The decision to participate was an easy one.
Two weeks later my brother Christian and I boarded a flight from our small North Carolina town to head to Port au Prince, Haiti. When we landed in Fort Lauderdale to hop on a connecting flight I remember walking onto our aircraft, taking my seat, and being amazed by the Creole which filled the plane in whispers along every aisle but mine.
As I looked around I found myself in a sea of people who were so different than me. Instantly I felt aware that the only language I spoke was now the vast minority. The way I dressed felt odd. My hair had never seemed more straight, my skin never felt so pale. It's hard to explain how this felt, but in an instance, I realized who I was and what I knew were far less important than usual.
"I realized who I was and what I knew were far less important than usual"
In a flash I knew most people sitting around me had never heard of my hometown, they were not raised the same as I was, they didn't grow up eating the foods I did, and all of our life experiences had probably been vastly different. The divide and the difference were real and it was immediate. Somehow I felt ashamed or embarrassed of my difference. I found myself wishing I could assimilate or even hide. It was odd because I have been to developing countries before, but somehow I knew this trip would be different.
I knew the culture, and the poverty and the way of living may impact me more than the other places I had already been. Though the moments on that airplane were short lived they were poignant for me. I sat there realizing I needed a time of self-reflection. I needed time to introspect and understand how much I really needed to grow. Looking back I am proud of the discomfort I felt sitting on that plane because it meant I was putting myself outside of my comfort zone. I was trying something new.
Facing something unknown.
That first trip was amazing. Christian and I got to see Haiti for all of its vast natural beauty. We jumped off cliffs into waterfalls deep in the Haitian rainforest. We danced with locals, surfed on beaches, saw how people in Haiti live in the cities, in the country, and everywhere in between. This trip also opened our eyes to the needs of the children and families who live in this tiny island nation. Had we not been asked to go, and then answered the call with a "yes" we would have never gone back as many times as we have to help the people in this country.

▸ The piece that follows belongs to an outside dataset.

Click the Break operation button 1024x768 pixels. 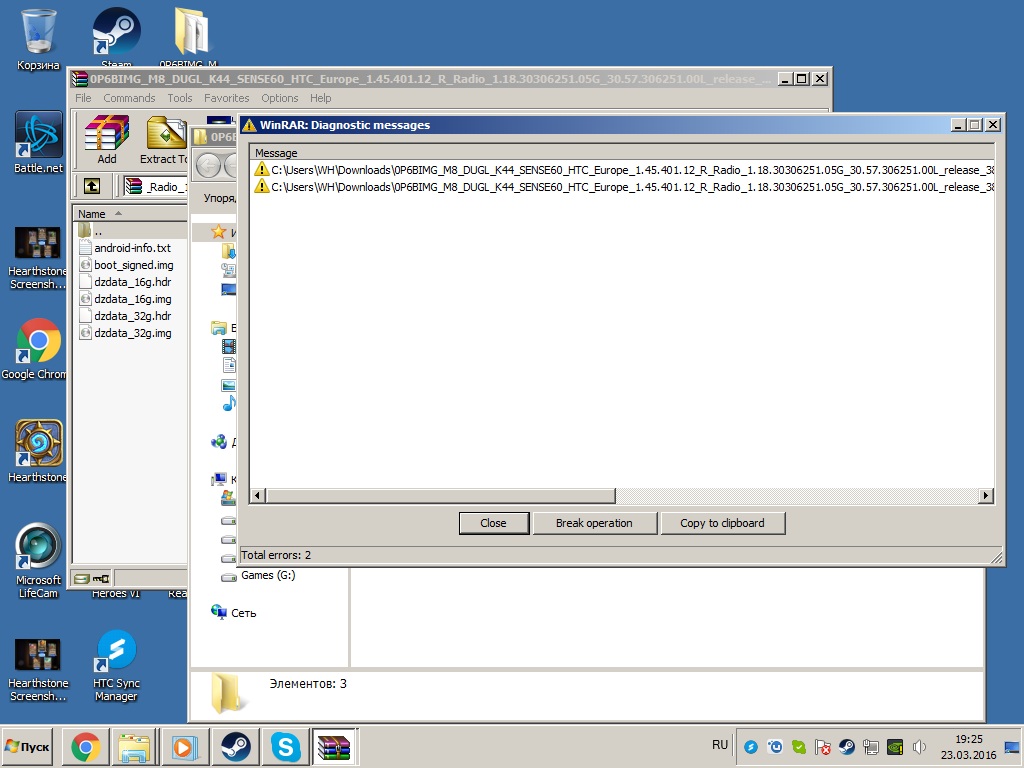tap(594, 523)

From feeding children in need to employing orphans transitioning into adulthood, to making sure children are given the best possible chance at a great education- we at HALF UNITED are committed to doing anything we can for anyone we can in Haiti.
We are so proud of the way our friends at ECM daily answer their own call with a "yes." I personally know that is all it takes. Sometimes in life, we do not know how things will turn out, we do not know if our efforts will be wasted or will work out perfectly, but when you take a chance and try regardless I really do believe God meets us where we are.
When our intentions are pure, and our motives are true, I believe our Heavenly Father responds to us and uses each decision, each little moment, even those sitting on airplanes headed to unknown places to guide our lives and make huge impacts on our decisions to come.